The price of insulin has been rapidly increasing for the past decade, weighing heavy on the consumer and limiting patient access and affordability. While lowering list prices may not have a direct impact on all consumers due to a complex supply chain and presence of intermediaries, it is a step in the right direction by the market leaders. The overarching goal is to help provide inexpensive access to life-saving medication for all socio-economic segments. This article will examine the role of insulin in treating diabetic patients, its cost, and the size of the insulin market. We also will explore the effects of insulin pricing strategies employed by 340B-covered entities, pharmacy benefit managers (PBMs), drug manufacturers, and Medicaid.

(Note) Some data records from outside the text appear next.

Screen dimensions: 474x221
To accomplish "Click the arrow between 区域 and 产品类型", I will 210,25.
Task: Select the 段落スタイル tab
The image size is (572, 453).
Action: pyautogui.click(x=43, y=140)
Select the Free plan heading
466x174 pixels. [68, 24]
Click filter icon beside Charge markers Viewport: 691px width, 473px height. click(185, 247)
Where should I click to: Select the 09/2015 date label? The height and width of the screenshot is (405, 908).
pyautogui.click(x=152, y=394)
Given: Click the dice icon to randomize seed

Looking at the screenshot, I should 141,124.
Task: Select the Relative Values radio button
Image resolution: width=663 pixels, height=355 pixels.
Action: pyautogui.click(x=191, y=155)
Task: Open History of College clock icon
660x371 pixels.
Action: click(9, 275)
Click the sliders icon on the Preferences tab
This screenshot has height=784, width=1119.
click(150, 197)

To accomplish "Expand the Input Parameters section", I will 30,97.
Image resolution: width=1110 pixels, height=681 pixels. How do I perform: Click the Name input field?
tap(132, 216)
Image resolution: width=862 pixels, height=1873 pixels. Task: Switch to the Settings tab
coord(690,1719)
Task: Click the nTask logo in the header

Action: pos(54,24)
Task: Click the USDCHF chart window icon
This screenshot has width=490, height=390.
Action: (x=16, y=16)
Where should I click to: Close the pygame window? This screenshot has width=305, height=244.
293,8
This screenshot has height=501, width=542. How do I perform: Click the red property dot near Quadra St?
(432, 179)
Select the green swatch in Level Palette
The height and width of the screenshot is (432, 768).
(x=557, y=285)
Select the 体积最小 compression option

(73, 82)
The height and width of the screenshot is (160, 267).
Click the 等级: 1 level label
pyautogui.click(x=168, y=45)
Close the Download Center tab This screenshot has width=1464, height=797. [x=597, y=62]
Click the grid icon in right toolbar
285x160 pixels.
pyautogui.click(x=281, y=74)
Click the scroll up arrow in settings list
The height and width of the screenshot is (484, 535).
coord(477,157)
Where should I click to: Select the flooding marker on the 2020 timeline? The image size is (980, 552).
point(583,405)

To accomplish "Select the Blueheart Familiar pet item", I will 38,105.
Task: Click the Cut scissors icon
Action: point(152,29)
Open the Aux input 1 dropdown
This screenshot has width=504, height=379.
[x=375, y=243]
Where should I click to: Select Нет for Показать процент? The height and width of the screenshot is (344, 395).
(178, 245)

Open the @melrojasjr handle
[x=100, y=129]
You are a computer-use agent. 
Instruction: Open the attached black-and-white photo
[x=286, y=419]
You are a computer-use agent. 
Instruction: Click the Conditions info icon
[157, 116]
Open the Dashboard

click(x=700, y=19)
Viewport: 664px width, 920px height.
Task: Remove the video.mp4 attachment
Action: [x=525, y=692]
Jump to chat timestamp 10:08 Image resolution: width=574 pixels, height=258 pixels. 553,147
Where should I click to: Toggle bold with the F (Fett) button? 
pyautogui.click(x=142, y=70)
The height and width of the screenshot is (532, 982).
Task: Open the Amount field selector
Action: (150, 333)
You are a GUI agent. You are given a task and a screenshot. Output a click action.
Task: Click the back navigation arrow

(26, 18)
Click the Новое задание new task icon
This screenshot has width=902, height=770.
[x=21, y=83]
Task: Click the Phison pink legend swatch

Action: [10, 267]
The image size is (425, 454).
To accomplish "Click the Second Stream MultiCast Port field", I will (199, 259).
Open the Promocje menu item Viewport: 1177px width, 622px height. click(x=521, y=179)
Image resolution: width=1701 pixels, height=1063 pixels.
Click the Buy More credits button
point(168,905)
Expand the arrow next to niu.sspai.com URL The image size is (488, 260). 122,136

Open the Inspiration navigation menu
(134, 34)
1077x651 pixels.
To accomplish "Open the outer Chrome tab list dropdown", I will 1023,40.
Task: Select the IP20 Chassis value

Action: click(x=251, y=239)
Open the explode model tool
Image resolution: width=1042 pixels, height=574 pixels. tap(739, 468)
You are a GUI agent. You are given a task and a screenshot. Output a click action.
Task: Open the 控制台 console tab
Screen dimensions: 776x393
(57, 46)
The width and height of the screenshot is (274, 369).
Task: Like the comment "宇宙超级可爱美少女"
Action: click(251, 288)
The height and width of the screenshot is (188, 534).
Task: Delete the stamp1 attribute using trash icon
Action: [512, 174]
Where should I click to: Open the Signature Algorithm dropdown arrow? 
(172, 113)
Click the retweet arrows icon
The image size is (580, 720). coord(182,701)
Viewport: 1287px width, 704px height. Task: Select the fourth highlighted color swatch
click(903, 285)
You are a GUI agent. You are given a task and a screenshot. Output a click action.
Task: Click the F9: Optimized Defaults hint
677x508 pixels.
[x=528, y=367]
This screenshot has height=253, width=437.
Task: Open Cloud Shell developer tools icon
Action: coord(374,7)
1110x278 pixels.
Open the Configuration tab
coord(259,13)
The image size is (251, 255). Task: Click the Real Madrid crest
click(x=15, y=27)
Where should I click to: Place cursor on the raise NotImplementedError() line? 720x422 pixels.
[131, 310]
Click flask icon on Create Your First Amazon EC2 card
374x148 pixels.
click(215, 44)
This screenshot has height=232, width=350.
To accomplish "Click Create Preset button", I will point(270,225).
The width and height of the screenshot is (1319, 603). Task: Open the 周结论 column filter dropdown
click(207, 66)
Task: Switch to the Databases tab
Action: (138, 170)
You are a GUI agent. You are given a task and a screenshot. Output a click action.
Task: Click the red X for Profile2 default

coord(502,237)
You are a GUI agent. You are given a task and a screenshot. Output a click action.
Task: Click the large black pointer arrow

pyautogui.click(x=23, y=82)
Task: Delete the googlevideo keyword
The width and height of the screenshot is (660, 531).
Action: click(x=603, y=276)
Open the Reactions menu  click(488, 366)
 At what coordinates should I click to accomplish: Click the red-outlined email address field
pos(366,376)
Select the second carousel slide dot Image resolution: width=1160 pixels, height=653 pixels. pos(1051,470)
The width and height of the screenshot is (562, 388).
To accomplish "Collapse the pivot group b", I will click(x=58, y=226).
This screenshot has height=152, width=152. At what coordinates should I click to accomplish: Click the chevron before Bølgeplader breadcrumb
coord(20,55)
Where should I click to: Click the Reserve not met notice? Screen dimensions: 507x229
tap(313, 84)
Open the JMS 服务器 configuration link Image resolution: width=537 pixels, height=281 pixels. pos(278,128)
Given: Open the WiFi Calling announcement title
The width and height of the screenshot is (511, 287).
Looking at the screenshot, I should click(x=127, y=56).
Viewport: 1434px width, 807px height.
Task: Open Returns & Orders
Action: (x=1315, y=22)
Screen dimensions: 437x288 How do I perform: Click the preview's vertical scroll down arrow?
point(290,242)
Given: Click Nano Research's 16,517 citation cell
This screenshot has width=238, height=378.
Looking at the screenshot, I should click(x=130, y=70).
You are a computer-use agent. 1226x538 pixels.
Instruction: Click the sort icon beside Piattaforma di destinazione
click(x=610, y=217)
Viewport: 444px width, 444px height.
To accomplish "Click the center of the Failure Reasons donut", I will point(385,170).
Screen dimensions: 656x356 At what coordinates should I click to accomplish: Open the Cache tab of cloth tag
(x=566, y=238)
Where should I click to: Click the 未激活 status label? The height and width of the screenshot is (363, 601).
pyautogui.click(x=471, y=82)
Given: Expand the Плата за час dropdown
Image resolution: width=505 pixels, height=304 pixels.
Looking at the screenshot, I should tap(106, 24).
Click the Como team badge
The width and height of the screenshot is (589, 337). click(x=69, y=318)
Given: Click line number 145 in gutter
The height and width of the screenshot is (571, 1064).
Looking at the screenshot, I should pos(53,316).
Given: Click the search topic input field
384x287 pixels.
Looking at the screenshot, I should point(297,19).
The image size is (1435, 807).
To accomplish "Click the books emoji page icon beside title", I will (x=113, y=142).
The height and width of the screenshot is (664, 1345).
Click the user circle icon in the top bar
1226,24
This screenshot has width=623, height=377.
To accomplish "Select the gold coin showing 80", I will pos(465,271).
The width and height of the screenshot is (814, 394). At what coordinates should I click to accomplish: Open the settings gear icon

Diabetes and the role of insulin

Diabetes is a chronic condition involving the human body’s production and use of the hormone insulin. It affects 37.3 million people or 11.3% of the United States’ population, per the Centers for Disease Control and Prevention (CDC)1. Insulin is a naturally occurring hormone secreted by the pancreas to regulate the use of glucose or blood sugar. In patients suffering from diabetes, the human body does not naturally produce enough insulin to control blood sugar or glucose levels. In such instances, insulin that is either derived from animals, or synthetically using bacteria and yeast, must be externally injected into the human body.

There are two types of diabetes – Type 1 and Type 2. The key difference among them is the human body’s ability to produce and effectively use insulin. Individuals diagnosed as Type 1 diabetic create little-to-no insulin. Type 2 diabetic patients create insulin in limited quantities that the human body is not able to effectively use to regulate blood sugar2.

Fast diabetes facts
  • 96 million adults in the U.S. are estimated to be pre-diabetic, and more than 80% of them don’t know it 3
  • Diabetes is the eighth leading cause of death in the United States3
  • Type 2 diabetes accounts for 90-95% of all diagnosed cases of diabetes, and Type 1 diabetes accounts for approximately 5-10%3
  • In the last decade, the number of individuals diagnosed as diabetic in the U.S. has more than doubled as the population has aged3
  • Individuals enrolled in Medicare or private insurance plans spent an average of $452 out-of-pocket for a year’s supply of insulin, and $9964 out-of-pocket, on average, among uninsured individuals
Insulin pricing

The list price, also known as Wholesaler Acquisition Cost (WAC), is set by the drug manufacturers. It forms the starting point from which further discounted pricing and negotiated prices are derived. The role of the PBM is to negotiate with medication makers to establish the pricing and rebates granted based on various insurance policies selected by consumers. A PBM plays a crucial role in determining the average price that a consumer ultimately spends for purchasing insulin. Involvement of multiple stakeholders, such as pharmacies, healthcare plans, and a complex supply chain, further complicates the aspect of drug pricing. This additionally coincides with an incentive to gain lucrative drug positioning on private insurance plan drug formularies to help achieve sales. It is also at this stage of negotiations that additional layers of complexity emerge in the process, making it more difficult for consumers to gain access to the lowest-cost insulin on the market.

Insulin market

Manufacturers have been under scrutiny about insulin pricing for a long time. A provision of the Inflation Reduction Act (IRA), passed by Congress in 202212, reduced insulin costs for patients, capped the cost of insulin copays and targeted price reductions in the insulin market.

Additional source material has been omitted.